*** PAGE EXTRACT
Case Study for a Creditors’ Voluntary Liquidation
Hugh Jesseman and the Antony Batty London Team achieved a 43p in the £ distribution to creditors from a CVL
The main duty of an Insolvency Practitioner when winding up a failed company is to the creditors. This case study highlights a Creditors’ Voluntary Liquidation (CVL) which ran smoothly all the way through and yielded a distribution to creditors of 43p in the £ – a good result.
The Reason for this Creditors Voluntary Liquidation was Covid 19
Hugh Jesseman, one of our Licensed Insolvency Practitioners was appointed as Liquidator of 2020 Leisure Limited (The Company) on 8 October 2021. Based in Portsmouth, the Company was incorporated on 2nd January 2020, and intended to trade as a nightclub. However, as a result of the Covid 19 pandemic and the subsequent national lockdowns, the Company was unable to trade in any way, which resulted in it becoming insolvent and entering a CVL.
******
*** GIVEN DATA
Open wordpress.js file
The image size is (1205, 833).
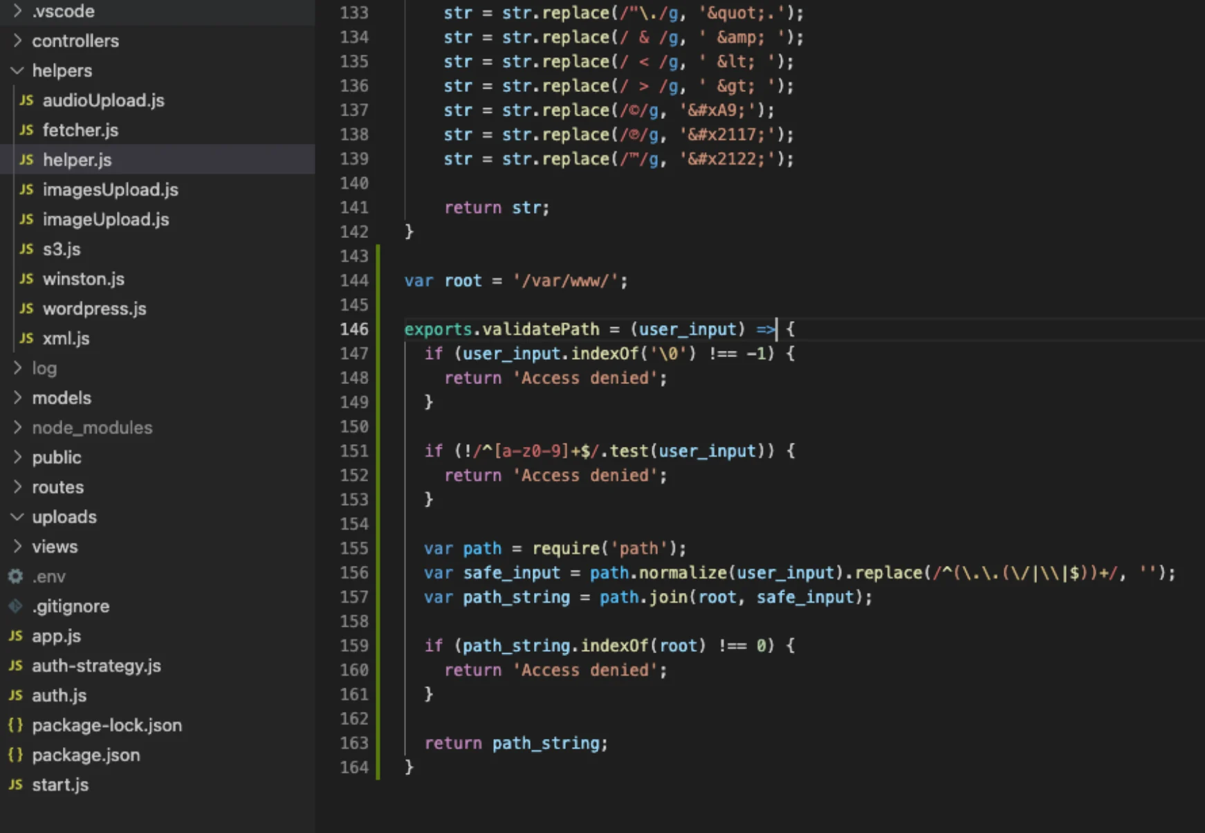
******
→ WORK TO COMPLETE:
Keep writing the case study on the liquidation of 2020 Leisure Limited, starting right after its last sentence.

→ ANSWER TO THIS TASK:
We work with businesses of all sizes and in all sectors to help find practical, common-sense solutions to financial difficulties. Where possible we will recommend and implement restructuring plans to help turn failing businesses around.
However, when, as in this case, there is no alternative to liquidation, our traditional standards of integrity, professionalism and care really come to the fore at what can be a very difficult and stressful time, especially given the unexpected arrival of Covid 19 and the massive disruption it caused to business.
The outcome of this CVL was that on 21st February 2023 we were able to declare a dividend to unsecured creditors (there were no secured creditors) of 43.16p in the £.